Objective:
Copy down every line of the records below word for word, leaving out the pictures.

========

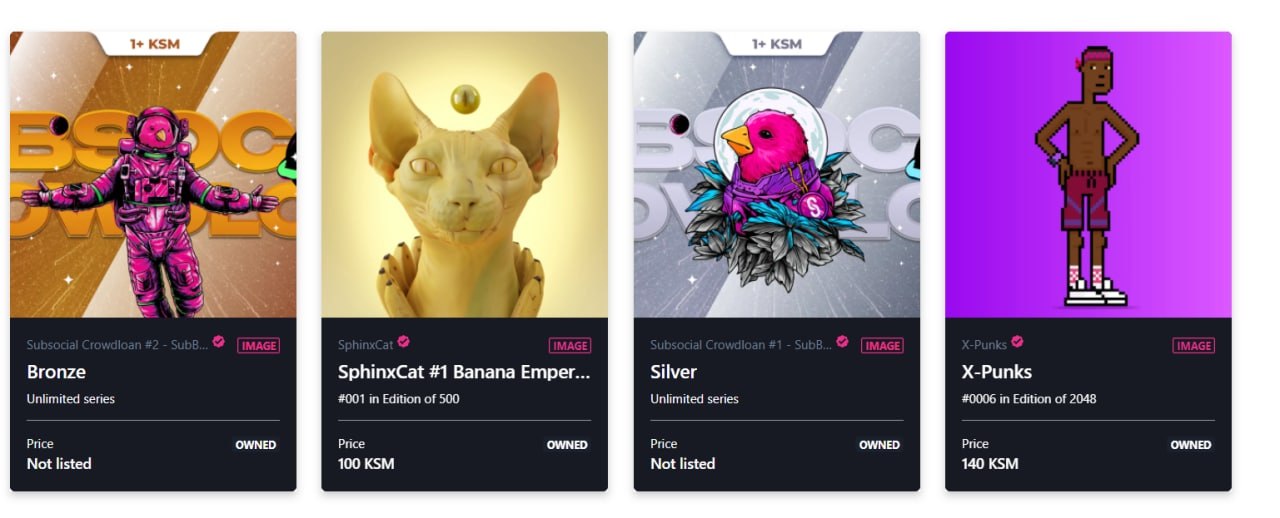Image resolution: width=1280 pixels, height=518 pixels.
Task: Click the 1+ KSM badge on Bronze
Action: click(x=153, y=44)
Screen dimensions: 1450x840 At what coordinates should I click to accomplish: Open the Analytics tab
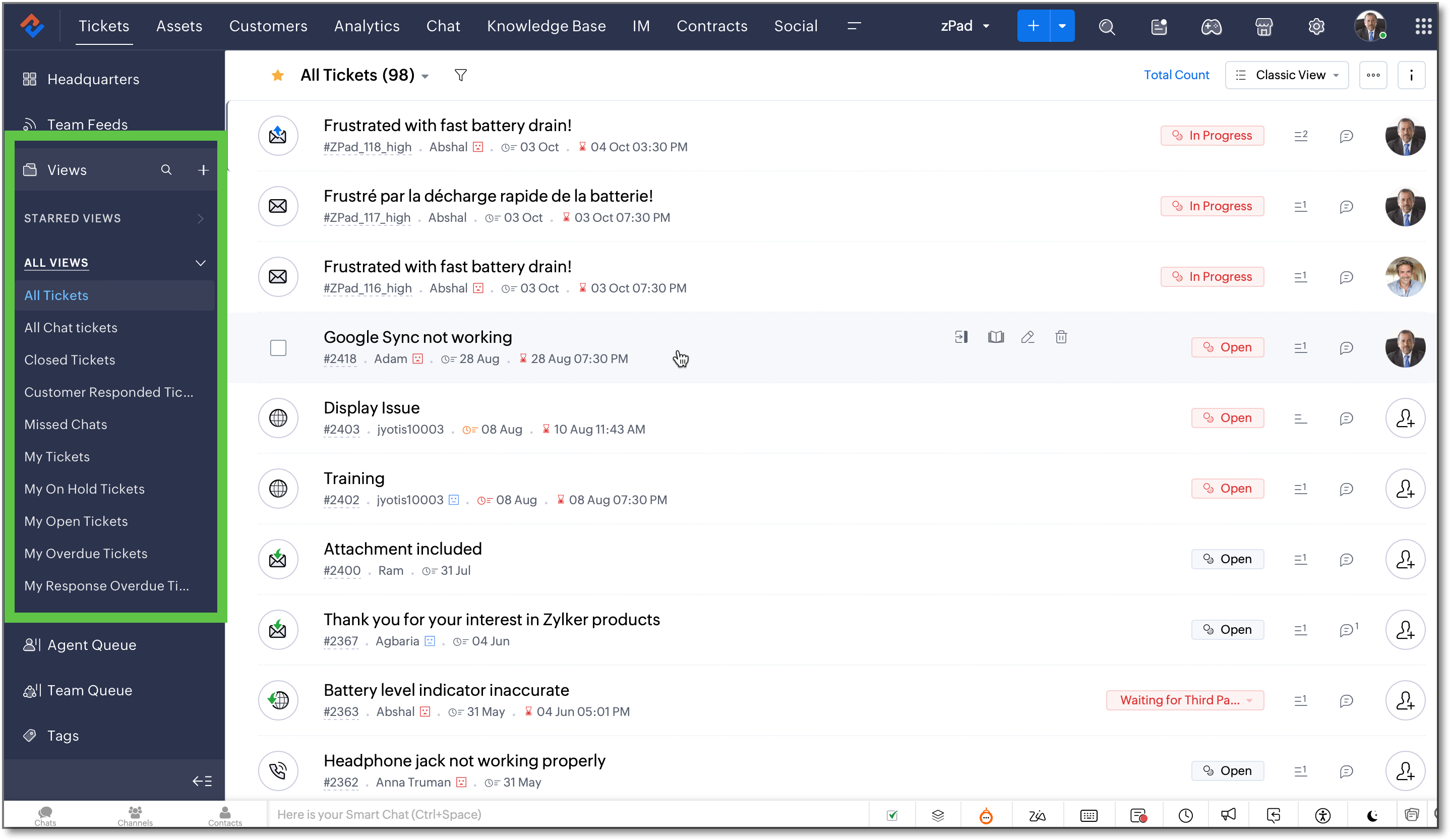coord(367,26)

========

Task response:
Image resolution: width=1280 pixels, height=518 pixels.
Task: Click the 1+ KSM badge on Bronze
Action: click(x=153, y=44)
Screen dimensions: 1450x840 At what coordinates should I click to accomplish: Open the Analytics tab
coord(367,26)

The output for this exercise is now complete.